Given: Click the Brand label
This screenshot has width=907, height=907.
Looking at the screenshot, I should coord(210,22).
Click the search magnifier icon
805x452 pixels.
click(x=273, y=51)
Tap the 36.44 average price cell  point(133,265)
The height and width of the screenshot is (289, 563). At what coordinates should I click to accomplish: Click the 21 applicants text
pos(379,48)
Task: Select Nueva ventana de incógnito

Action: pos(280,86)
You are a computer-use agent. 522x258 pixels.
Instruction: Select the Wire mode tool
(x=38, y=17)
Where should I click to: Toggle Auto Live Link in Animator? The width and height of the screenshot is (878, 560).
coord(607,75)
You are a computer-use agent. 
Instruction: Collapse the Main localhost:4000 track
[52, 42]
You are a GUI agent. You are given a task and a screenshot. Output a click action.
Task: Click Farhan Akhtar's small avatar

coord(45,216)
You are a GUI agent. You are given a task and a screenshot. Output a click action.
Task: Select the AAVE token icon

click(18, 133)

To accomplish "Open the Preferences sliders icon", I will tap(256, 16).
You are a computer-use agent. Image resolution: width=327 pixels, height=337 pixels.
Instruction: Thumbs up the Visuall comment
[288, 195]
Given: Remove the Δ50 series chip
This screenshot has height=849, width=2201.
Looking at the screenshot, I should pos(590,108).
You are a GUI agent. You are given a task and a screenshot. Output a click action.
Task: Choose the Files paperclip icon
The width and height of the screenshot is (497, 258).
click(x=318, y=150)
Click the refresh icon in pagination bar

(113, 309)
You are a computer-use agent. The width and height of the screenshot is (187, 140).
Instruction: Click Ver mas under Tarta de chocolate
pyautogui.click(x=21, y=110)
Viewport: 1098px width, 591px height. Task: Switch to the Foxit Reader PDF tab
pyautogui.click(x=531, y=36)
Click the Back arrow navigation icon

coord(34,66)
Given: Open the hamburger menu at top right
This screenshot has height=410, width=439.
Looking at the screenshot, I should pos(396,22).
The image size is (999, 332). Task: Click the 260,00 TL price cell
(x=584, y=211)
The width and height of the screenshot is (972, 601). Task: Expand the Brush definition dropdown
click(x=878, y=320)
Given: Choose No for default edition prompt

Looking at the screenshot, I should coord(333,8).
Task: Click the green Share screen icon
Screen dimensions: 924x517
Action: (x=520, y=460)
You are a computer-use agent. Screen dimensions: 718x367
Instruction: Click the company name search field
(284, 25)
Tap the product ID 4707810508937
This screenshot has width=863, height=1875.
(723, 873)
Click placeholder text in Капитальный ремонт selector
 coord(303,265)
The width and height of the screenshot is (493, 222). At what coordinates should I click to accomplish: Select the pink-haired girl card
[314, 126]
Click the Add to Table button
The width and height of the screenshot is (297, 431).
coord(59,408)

########################################

## WHAT NEEDS TO BE DONE
Each entry in the data must be copied exactly.

## ANSWER TO THIS PROBLEM
Given: Click the Brand label
This screenshot has width=907, height=907.
Looking at the screenshot, I should coord(210,22).
Click the search magnifier icon
805x452 pixels.
click(x=273, y=51)
Tap the 36.44 average price cell  point(133,265)
The height and width of the screenshot is (289, 563). At what coordinates should I click to accomplish: Click the 21 applicants text
pos(379,48)
Task: Select Nueva ventana de incógnito

Action: pos(280,86)
You are a computer-use agent. 522x258 pixels.
Instruction: Select the Wire mode tool
(x=38, y=17)
Where should I click to: Toggle Auto Live Link in Animator? The width and height of the screenshot is (878, 560).
coord(607,75)
You are a computer-use agent. 
Instruction: Collapse the Main localhost:4000 track
[52, 42]
You are a GUI agent. You are given a task and a screenshot. Output a click action.
Task: Click Farhan Akhtar's small avatar

coord(45,216)
You are a GUI agent. You are given a task and a screenshot. Output a click action.
Task: Select the AAVE token icon

click(18, 133)

To accomplish "Open the Preferences sliders icon", I will tap(256, 16).
You are a computer-use agent. Image resolution: width=327 pixels, height=337 pixels.
Instruction: Thumbs up the Visuall comment
[288, 195]
Given: Remove the Δ50 series chip
This screenshot has height=849, width=2201.
Looking at the screenshot, I should pos(590,108).
You are a GUI agent. You are given a task and a screenshot. Output a click action.
Task: Choose the Files paperclip icon
The width and height of the screenshot is (497, 258).
click(x=318, y=150)
Click the refresh icon in pagination bar

(113, 309)
You are a computer-use agent. The width and height of the screenshot is (187, 140).
Instruction: Click Ver mas under Tarta de chocolate
pyautogui.click(x=21, y=110)
Viewport: 1098px width, 591px height. Task: Switch to the Foxit Reader PDF tab
pyautogui.click(x=531, y=36)
Click the Back arrow navigation icon

coord(34,66)
Given: Open the hamburger menu at top right
This screenshot has height=410, width=439.
Looking at the screenshot, I should pos(396,22).
The image size is (999, 332). Task: Click the 260,00 TL price cell
(x=584, y=211)
The width and height of the screenshot is (972, 601). Task: Expand the Brush definition dropdown
click(x=878, y=320)
Given: Choose No for default edition prompt

Looking at the screenshot, I should coord(333,8).
Task: Click the green Share screen icon
Screen dimensions: 924x517
Action: (x=520, y=460)
You are a computer-use agent. Screen dimensions: 718x367
Instruction: Click the company name search field
(284, 25)
Tap the product ID 4707810508937
This screenshot has width=863, height=1875.
(723, 873)
Click placeholder text in Капитальный ремонт selector
 coord(303,265)
The width and height of the screenshot is (493, 222). At what coordinates should I click to accomplish: Select the pink-haired girl card
[314, 126]
Click the Add to Table button
The width and height of the screenshot is (297, 431).
coord(59,408)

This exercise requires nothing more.